Excerpt >>
*****

Saturday, May 02, 2009

Safety at Flight Schools

Recently, someone who read this blog wanted more details about what I apparently described as unsafe practices at a local flight school. The purpose of this blog is not to bash any particular business. Therefore, I won't mention the name of the company at this point. A few examples of the operational practices that I think should be eliminated or improved on are the following:

1. During a lesson, immediately after take off - when I was still less than 200 feet above the ground, my instructor pulled the aircraft's throttle to idle and said "you just lost power, now what do you do?" I immediately pushed the throttle back in (PA-28/161) and said, "Don't ever do that on take off." He wanted to teach me to keep my hand on the throttle until the plane was 1000 feet above the ground. I had removed my hand from the throttle to adjust the manual trim.

2. A friend who was taking a lesson flew to the Palatka airport with his instructor. While in the pattern, he pulled the power to idle and asked the student if he knew what a windmilling propeller looked like. When the student said no, the instructor pulled the mixture to idle cut off and killed the engine. He then attempted to restart the engine by diving to accelerate and adding mixture. Although the attempt to restart was successful, the fact that they did this in the patter of an airport that is usually busy with student traffic and the fact that killing the engine was totally unnecessary suggest to me that this was an unsafe risk.

*****

Prompt 1 >> Decide whether each statement agrees with the flight school safety post. Answer yes or no and quote the words from the post that decide it: (a) The writer names the flight school. (b) The writer's instructor cut the throttle to idle while the plane was less than 200 feet above the ground. (c) The attempt to restart the engine failed.
Prompt 2 >> Repeat everything in the flight school safety post from "1. During a" down to "the manual trim.", word for word.
Prompt 3 >> Finish out the next part of the flight school safety post, picking up after its last sentence.
The records have nothing to do with this.

Data supplied >>
*****

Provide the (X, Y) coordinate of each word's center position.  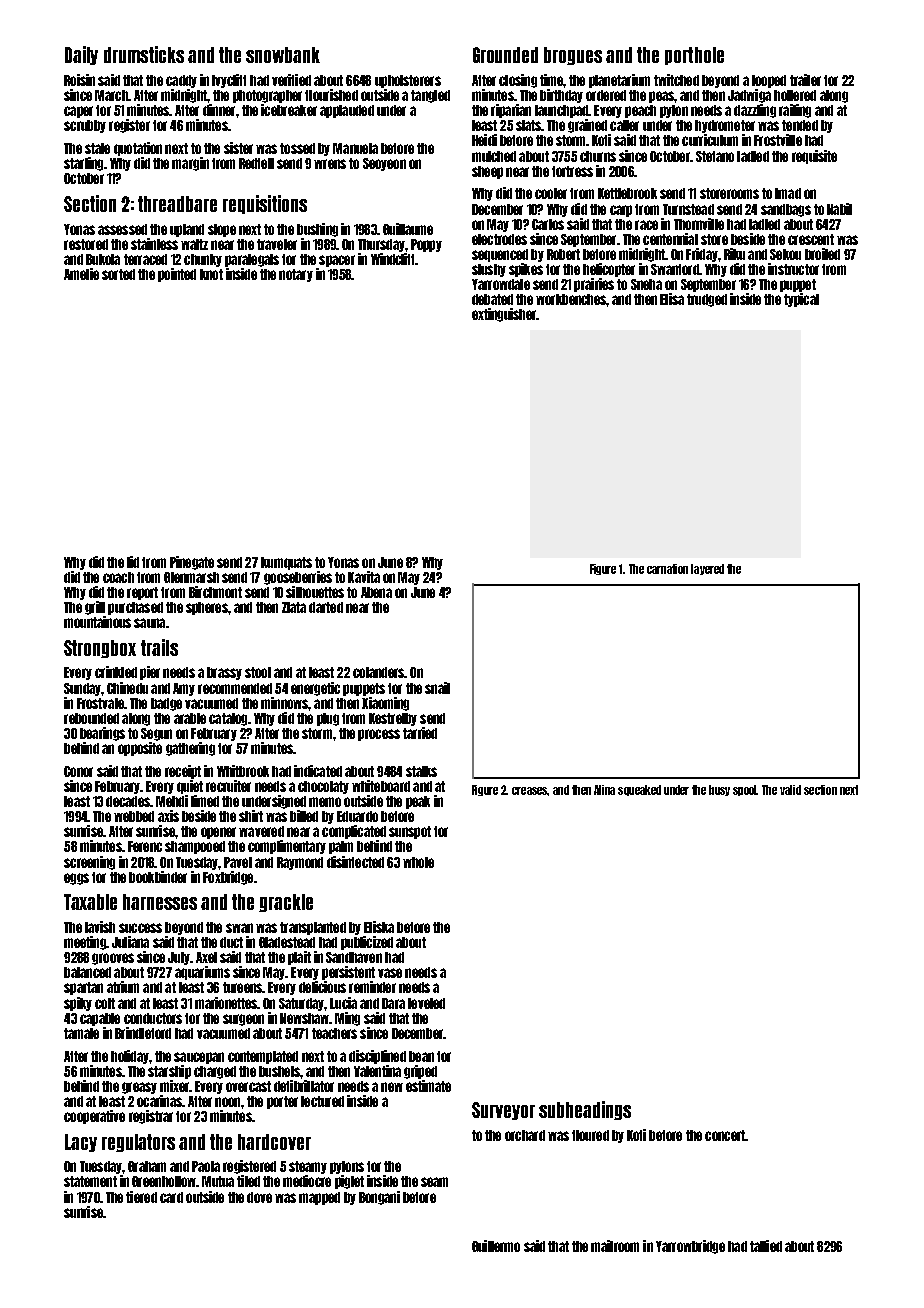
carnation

*****

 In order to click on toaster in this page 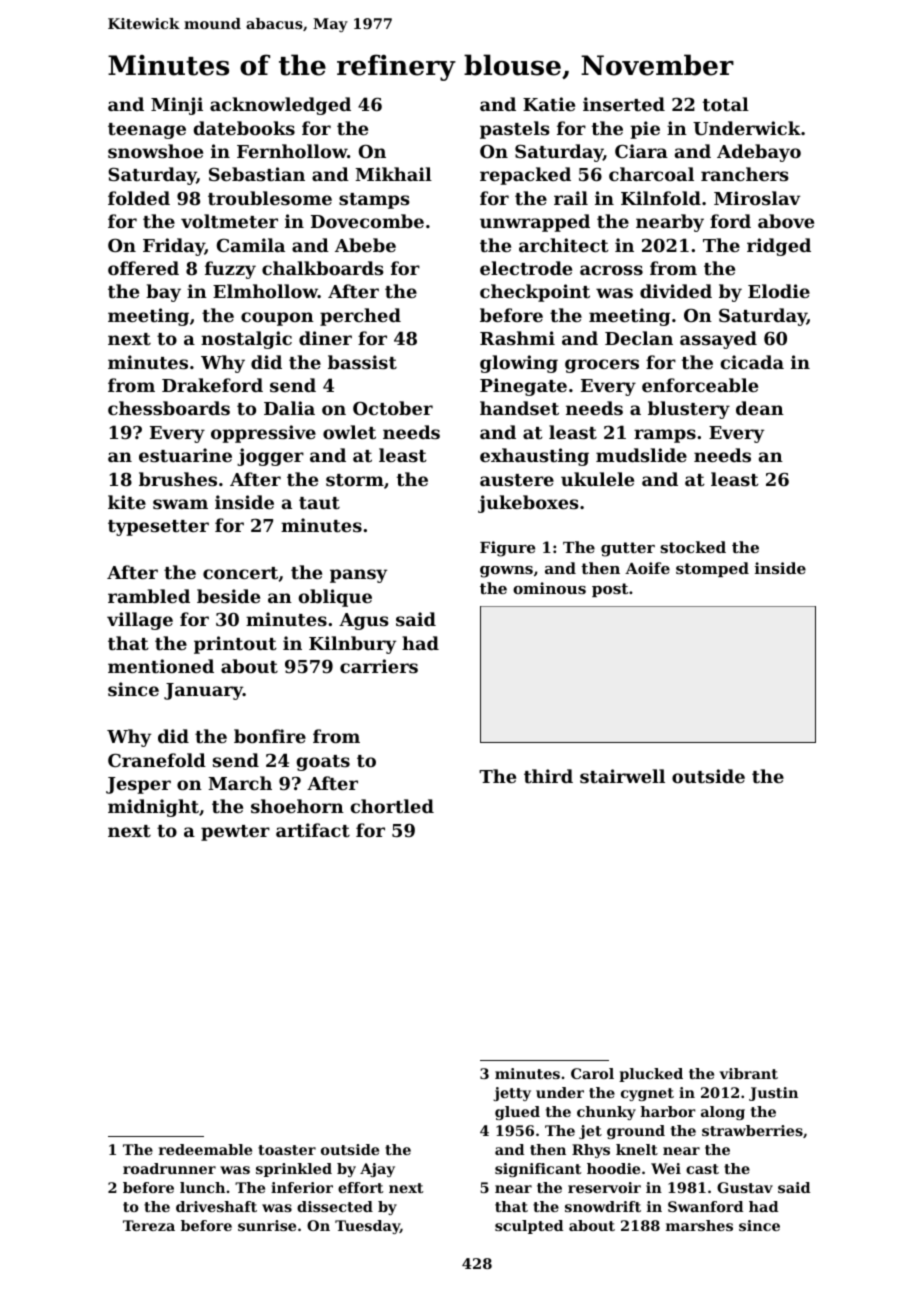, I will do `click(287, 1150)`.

*****

Right answer 1 >>
(a) No: "I won't mention the name of the company at this point."
(b) Yes: "when I was still less than 200 feet above the ground, my instructor pulled the aircraft's throttle to idle"
(c) No: "Although the attempt to restart was successful"

Right answer 2 >>
1. During a lesson, immediately after take off - when I was still less than 200 feet above the ground, my instructor pulled the aircraft's throttle to idle and said "you just lost power, now what do you do?" I immediately pushed the throttle back in (PA-28/161) and said, "Don't ever do that on take off." He wanted to teach me to keep my hand on the throttle until the plane was 1000 feet above the ground. I had removed my hand from the throttle to adjust the manual trim.

Right answer 3 >>
3. On numerous occasions I have witnessed instructors from this school violate Visual Flight Rules by either flying directly through or too close to clouds while operating under VFR. The practice area for this and other flight schools in the area overlaps the approach for the ILS 32 at Craig as well as several approaches at NAS-Jacksonville. Flying through clouds could result in a collision with similar training flights or with legitimate aircraft on instrument approaches. It is simply foolish.

4. Also on numerous occasions I have witnessed (and confirmed via handheld radio) instructors taking students much too low over congested areas such as my own neighborhood. 700+ homes in my neighborhood, the golf course and the nearby mall would seem to make the a congested area and flying lower than 1000' AGL is simply foolish.

5. Frequently the aircraft used by this company have squawks that take weeks to repair. Often these are minor such as a burned out bulb on the anti-collision lights or a landing light. But other problems include aircraft that sit for days with their fuel tanks in need of fuel. Leaving empty tanks invites water into the fuel and although this is not mandatory, it is a good practice.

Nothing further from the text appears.